> What you will do:
Without changing a word, return the listing below, minus its images.
--- Source material Enclosed Below ---
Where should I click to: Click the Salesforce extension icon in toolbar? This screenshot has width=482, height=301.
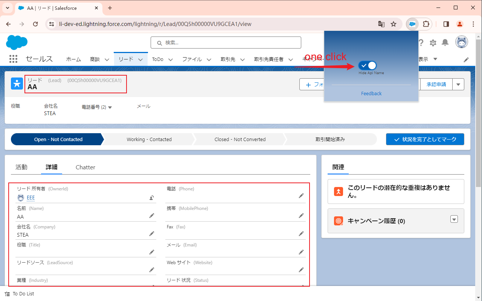pos(413,24)
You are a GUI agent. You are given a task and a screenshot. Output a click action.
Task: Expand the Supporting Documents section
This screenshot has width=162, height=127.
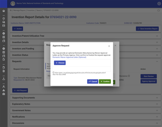coord(85,98)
--- End of Enclosed Source material ---
> Completed task:
Where should I click to: Click the Salesforce extension icon in toolbar? This screenshot has width=482, height=301.
pos(413,24)
You are a GUI agent. You are given a task and a screenshot. Output a click action.
Task: Expand the Supporting Documents section
This screenshot has width=162, height=127.
coord(85,98)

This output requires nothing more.